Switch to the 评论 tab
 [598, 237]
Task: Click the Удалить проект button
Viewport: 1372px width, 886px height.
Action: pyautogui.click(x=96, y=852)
────
◆ Exercise ◆
Repeat each entry word for word.

◆ Expected answer ◆
Switch to the 评论 tab
 [598, 237]
Task: Click the Удалить проект button
Viewport: 1372px width, 886px height.
Action: pyautogui.click(x=96, y=852)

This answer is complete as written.